We’re all familiar with fingerprints and the fact that they are unique enough to identify one specific individual on the planet. What you may not know is that there is no such thing as a 100% guaranteed fingerprint match to one person. In most cases it takes a minimum of eight matching points to assign a fingerprint to a person and there can be no mismatching points.

That’s human fingerprinting and it is hard work. Human fingerprints decay rapidly and are almost never complete. Browser Fingerprinting is essentially the same idea. Match a set of data points provided by the web browser to an individual. However, because computers’ fingerprints are not comprised of rapidly decaying salt and skin residue, they’re usually complete.


HideMyAss.com

Can you give me an example of Browser Fingerprinting?

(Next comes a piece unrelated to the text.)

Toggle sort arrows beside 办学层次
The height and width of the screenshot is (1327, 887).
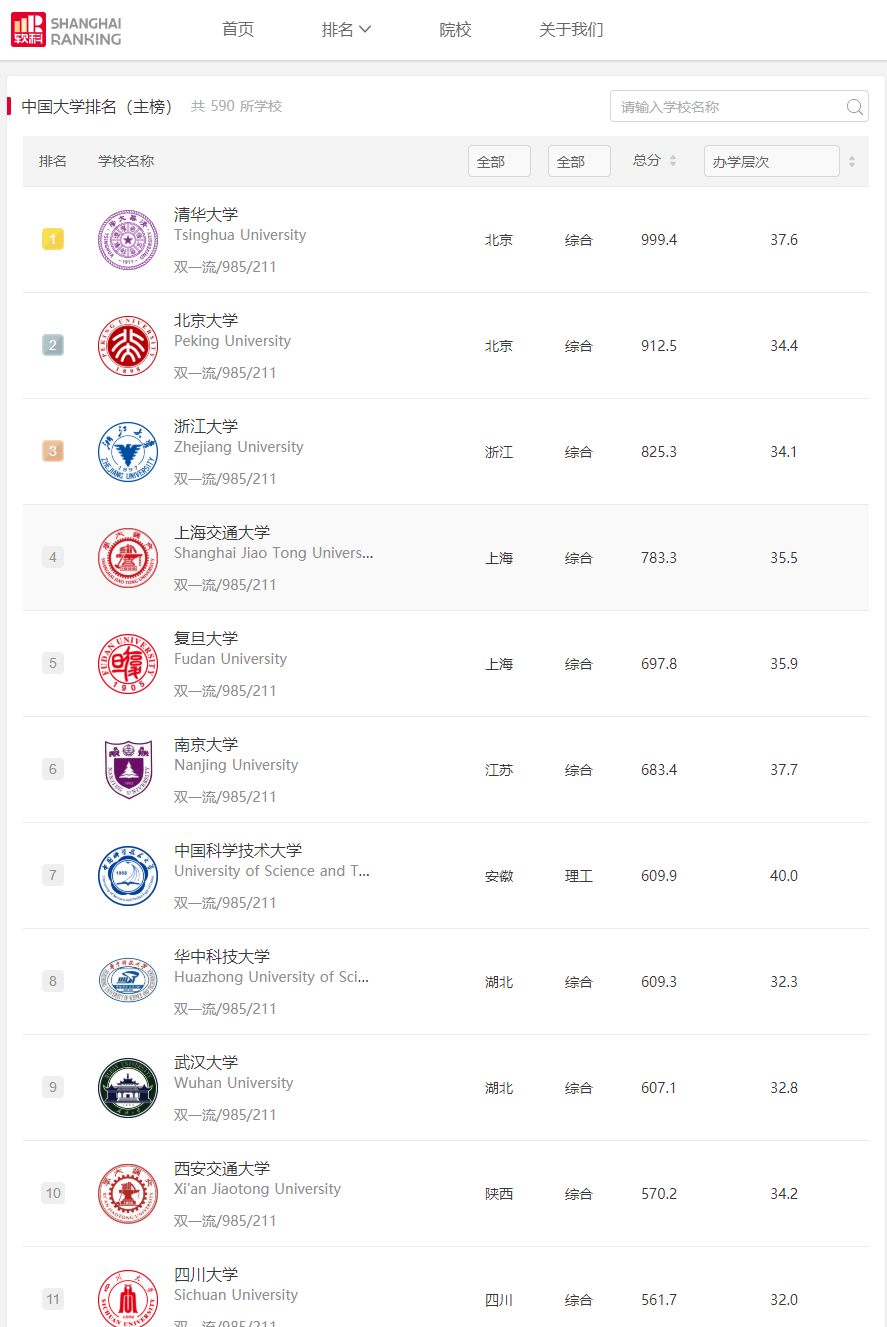pyautogui.click(x=852, y=161)

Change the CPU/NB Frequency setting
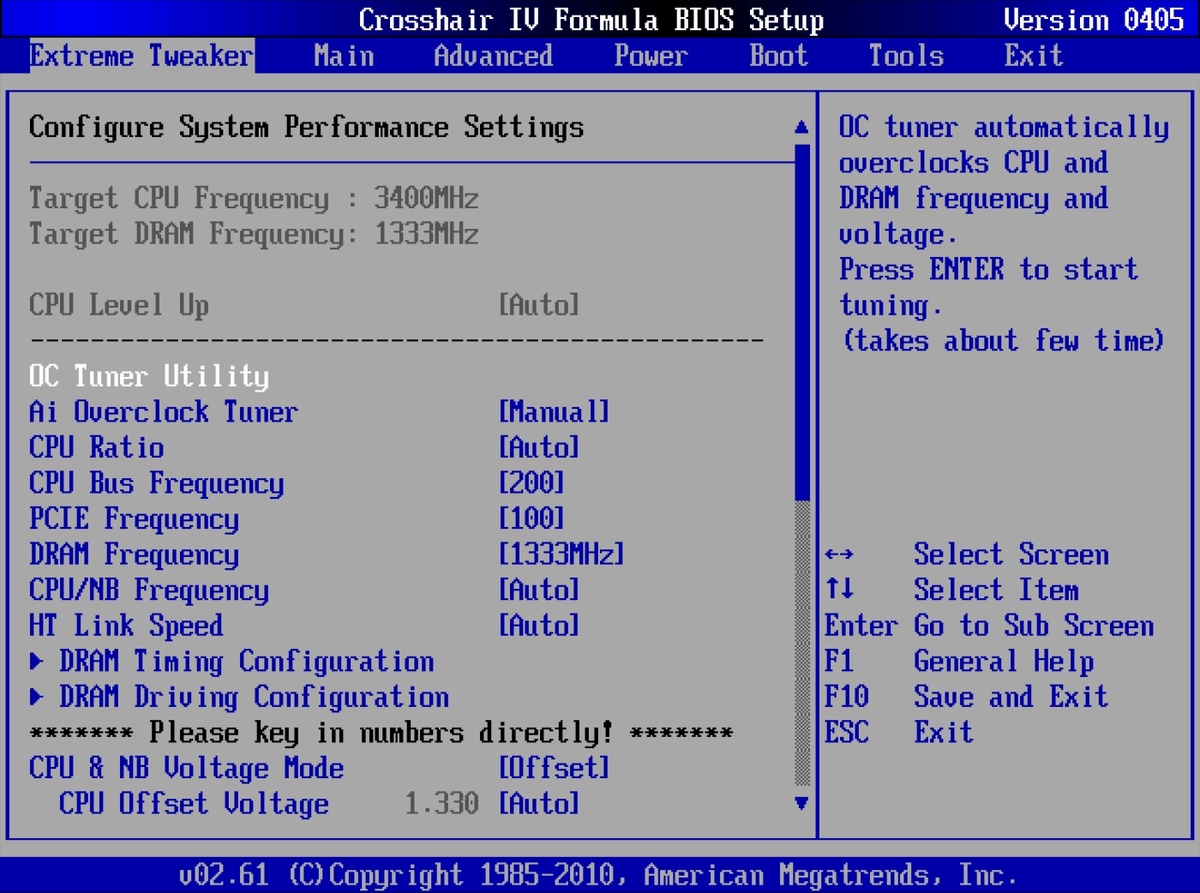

When you visit a website your browser has to supply some information so that you can see the page. One of the most damning pieces of information is your IP address. A VPN can help with that by allowing you to use a different IP address than the one your ISP assigned. When a website collects IP addresses that is considered “passive collection” because that information is supplied out of necessity. But websites can do a lot of “active collection” as well. This term refers to code on the website that purposely examines your browser for as much information as it can get. This includes:

A screenshot of my test at EFF showing the results of my browser finerprinting

For the Panopticlick to gather this amount of data it relies on a combination of Javascript and browser request headers. It is possible to surf with Javascript off (I use Script Block for Chrome) but the vast majority of people have it turned on.

So, now we see that I am leaking a ton of information about my browser. So what? There are millions of people out there surfing the same sites, how can this possibly identify me?

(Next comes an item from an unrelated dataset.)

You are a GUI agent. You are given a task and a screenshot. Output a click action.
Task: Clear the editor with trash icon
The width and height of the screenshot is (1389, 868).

The answer to that lies in the “one in x browsers have this value” column. For example, only one in 1635 browsers share my “hash of canvas fingerprint” value. Add in the fact that only one in 1455 browsers share the same hash as my WebGL fingerprint and things are starting to get pretty narrow. Throw in some information such as my user agent, the fonts I am using (whaaat??) and my time zone and it becomes pretty obvious how easy it is to compile a data set that can fairly accurately identify one single browser.

But, wait. It gets worse.

It’s even possible to check what’s in your various caches. This paper on the Technical analysis of client identification methods shows this. It’s possible to check your Silverlight cache. It’s possible to check what Flash Local Shared Objects you have, your HTML5 Appcache and so much more.

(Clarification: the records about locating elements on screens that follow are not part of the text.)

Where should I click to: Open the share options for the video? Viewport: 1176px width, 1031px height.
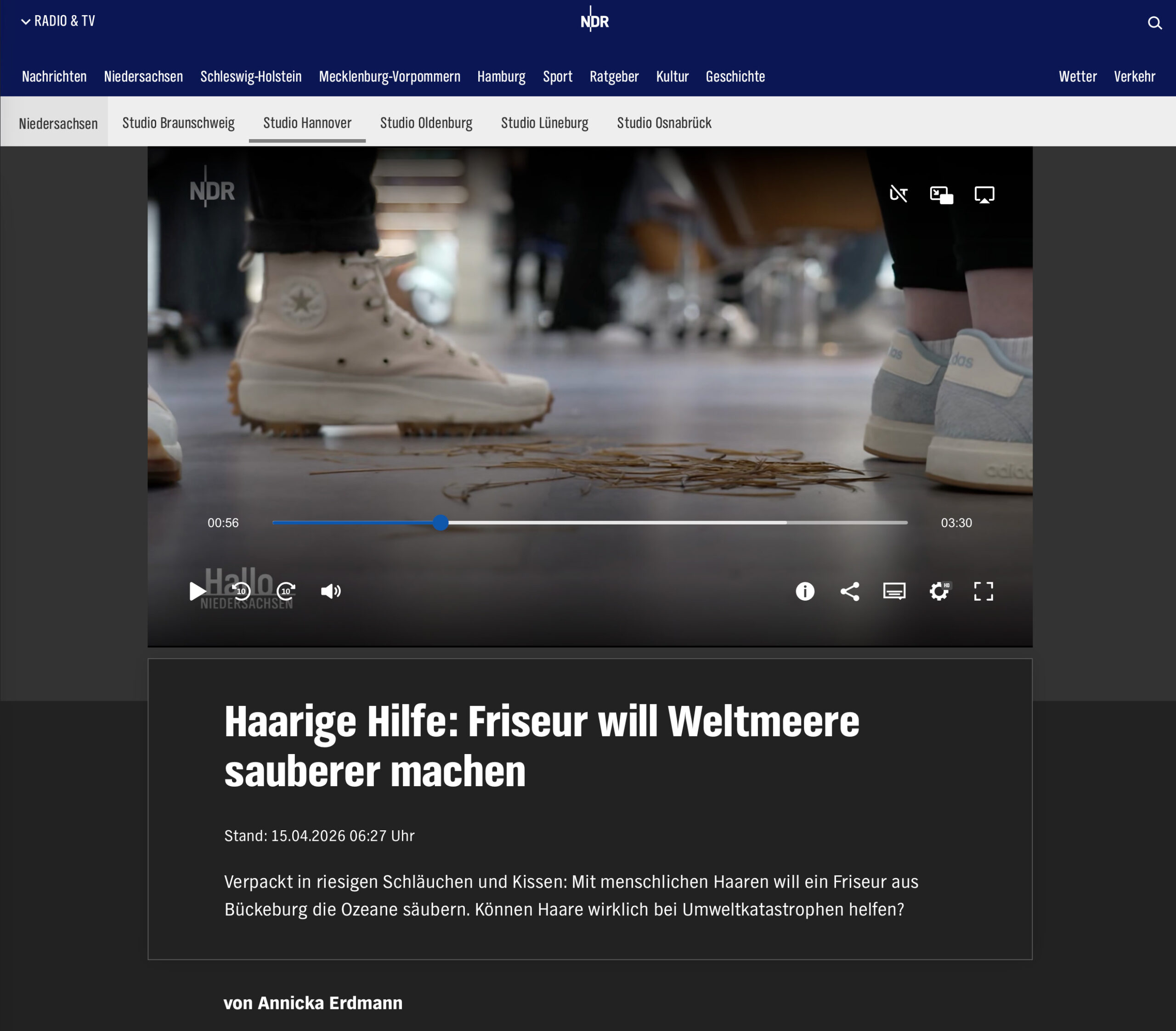pos(850,592)
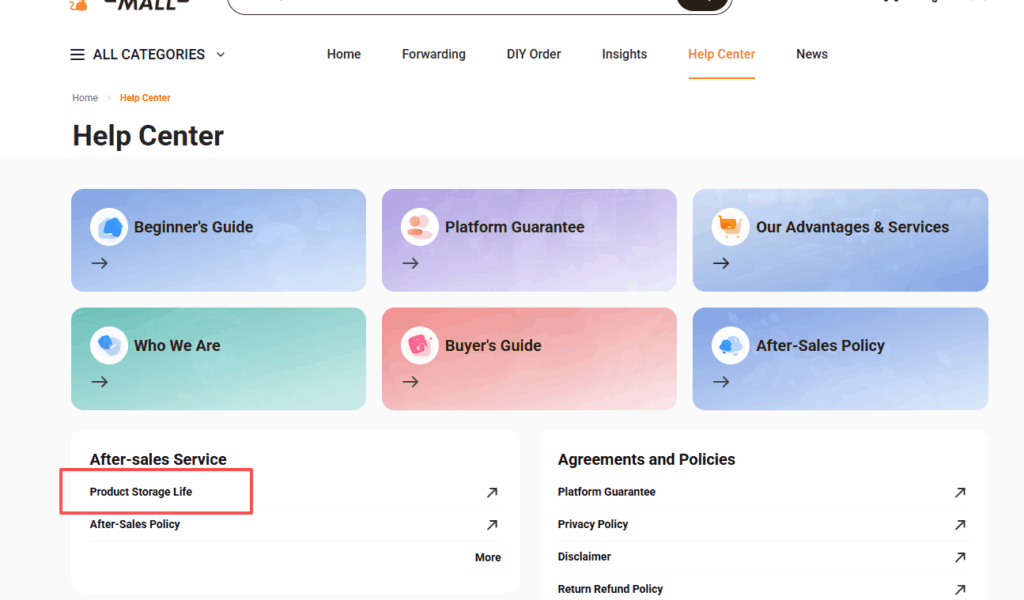Open the Help Center navigation tab
This screenshot has width=1024, height=600.
pyautogui.click(x=721, y=54)
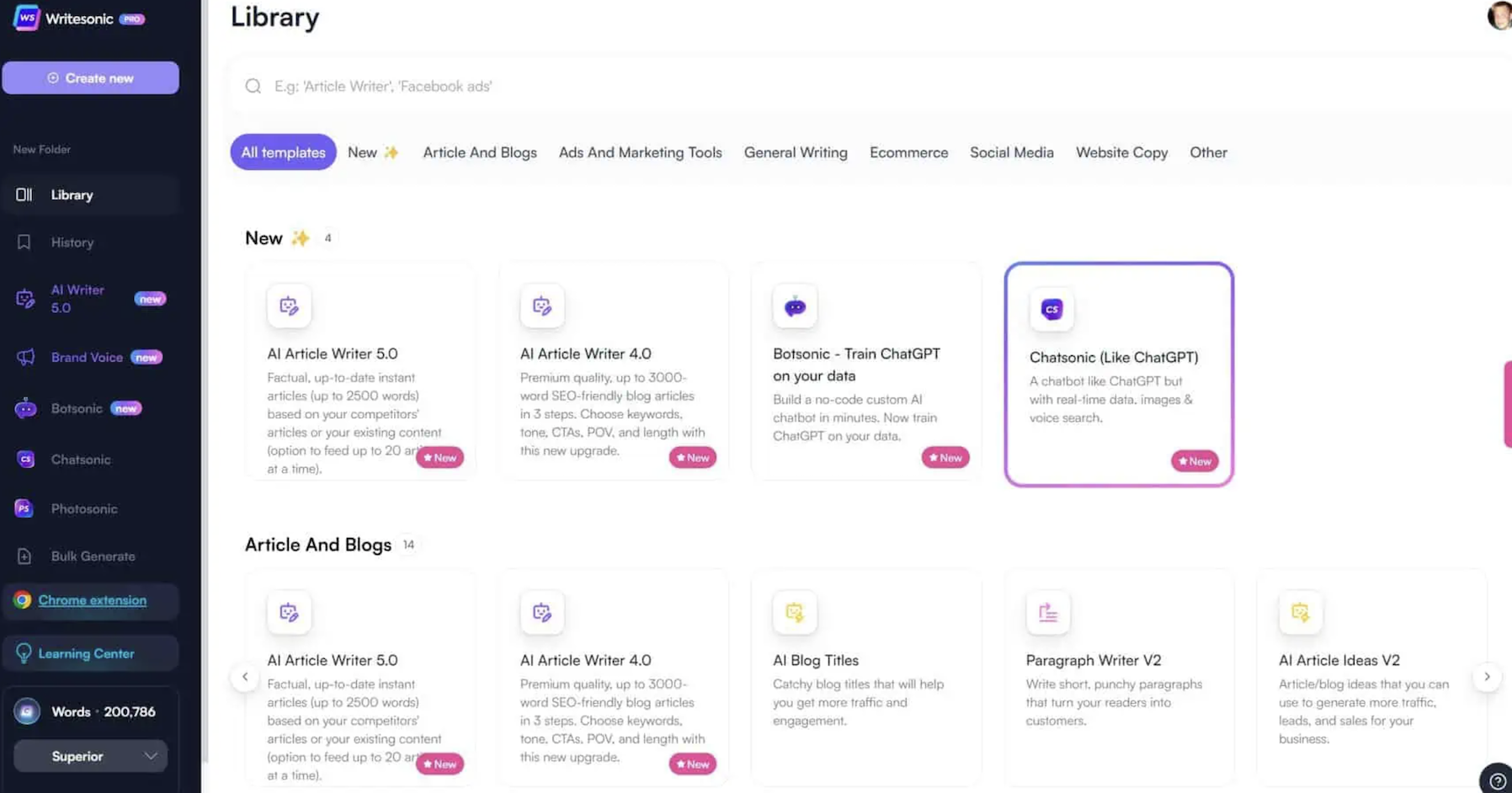Image resolution: width=1512 pixels, height=793 pixels.
Task: Click the Create new button
Action: coord(91,77)
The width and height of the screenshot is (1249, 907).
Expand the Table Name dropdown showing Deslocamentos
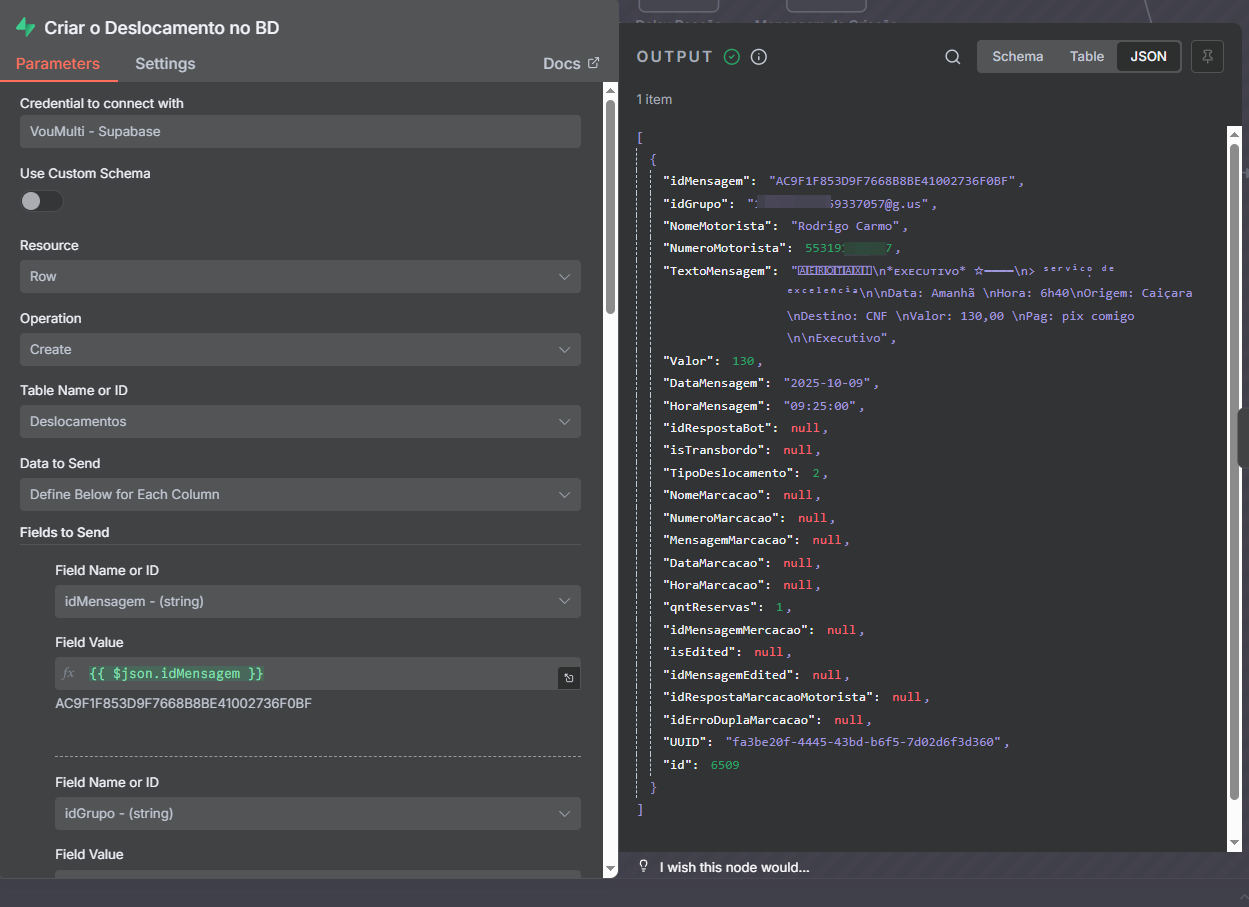coord(300,422)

When someone has the ability to compile the statistics that the Panopticlick collects, coupled with the ability to query the local storage and cache of your plugins, it becomes pretty easy to make those 8 (hundred?) points of comparison for a browser fingerprint match.

OK, I’ve been fingerprinted, so what?

This is a good point. I visited my bank website, they collected this information, so what?

The problem is that any site can collect this information from you. It’s technically possible for every site to collect this data from you. As you surf from site to unrelated site, each collects this same fingerprint data. This data is accurate enough to now correlate your trips across the web, tracking every site you’ve been to.

A VPN cannot help with this because all a VPN does is encrypt your data and hide your IP. Plugins that block javascript and Flash can help, but it’s hard to imagine being able to block all these collection attempts and still be able to functionally surf the web.